Imagine living in a shack the size of most kitchens in the average American home. Because your mother has died from HIV/AIDS, you live with your younger siblings. Your sisters share a tattered double bed while your brothers sleep on the floor each night with only a blanket between their malnourished bodies and the soiled ground. The aluminum roof and walls forming your home might prevent water from pouring in from above, but leaks and exposure to the extremes of the summer heat and frigid winter are daily battles. You and the hundreds of other squatters in your community are all too familiar with day-long hunger pangs as your dignity prevents you from begging for money. Welcome to Kliptown, a makeshift town near Soweto.
We arrived wide eyed and speechless. All well groomed, we are quite obviously well-to-do middle class men and women (if their ornate cameras don’t already give that away). What do you do? Do you tell them to turn around and stop acting like you are part of a museum exhibit? Do you castigate them for intruding on your territory and home?

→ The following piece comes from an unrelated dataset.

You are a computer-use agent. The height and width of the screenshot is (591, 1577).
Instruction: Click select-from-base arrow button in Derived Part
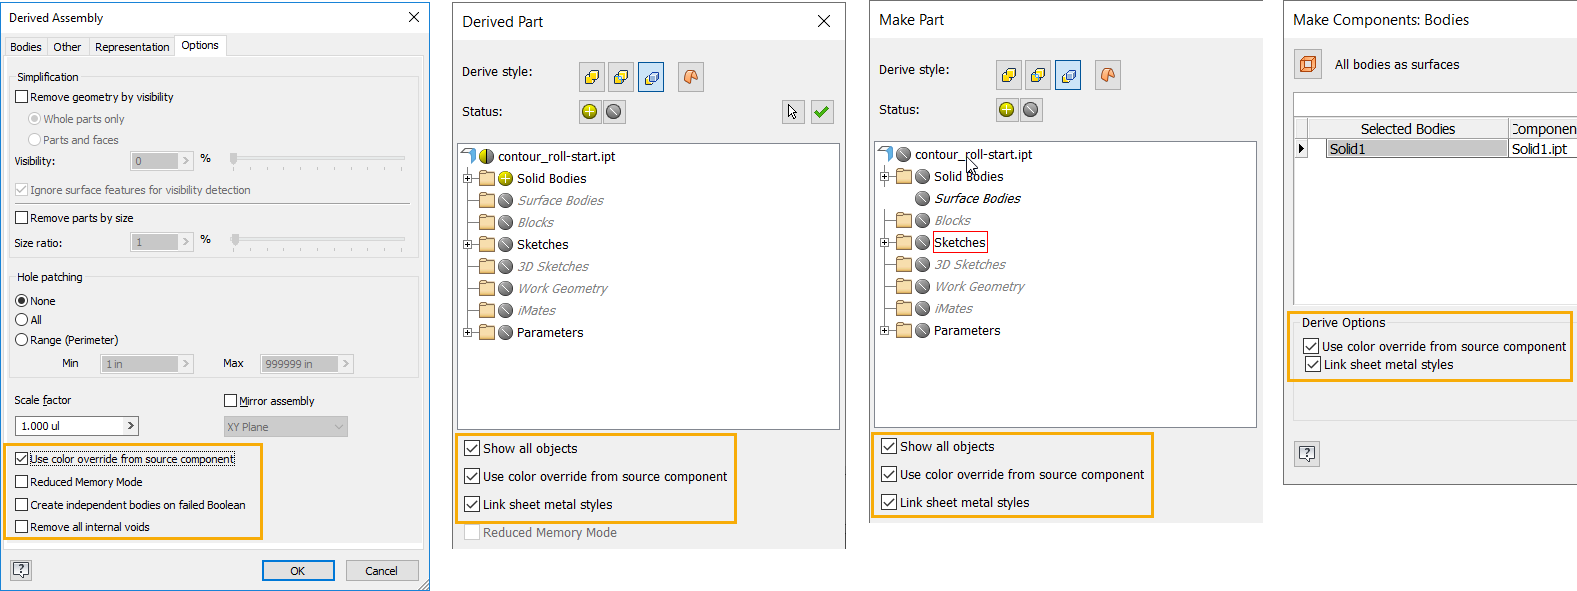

In my experience at Kliptown, an informal settlement outside Soweto, these individuals did nothing of the sort. Rather, they welcomed us with the greatest surprise I could have imagined–a performance by about 30 boys and girls ranging from 9 years old to about 18. A beautiful harmony of stomping, singing and chanting all in unison nearly brought some of us to tears, witnessing the genuine delight in the community and ethnic roots prevailed over any current struggles each child was facing. To many of us, spending a mere hour at Kliptown opened our eyes and affected our lives like we never could have expected.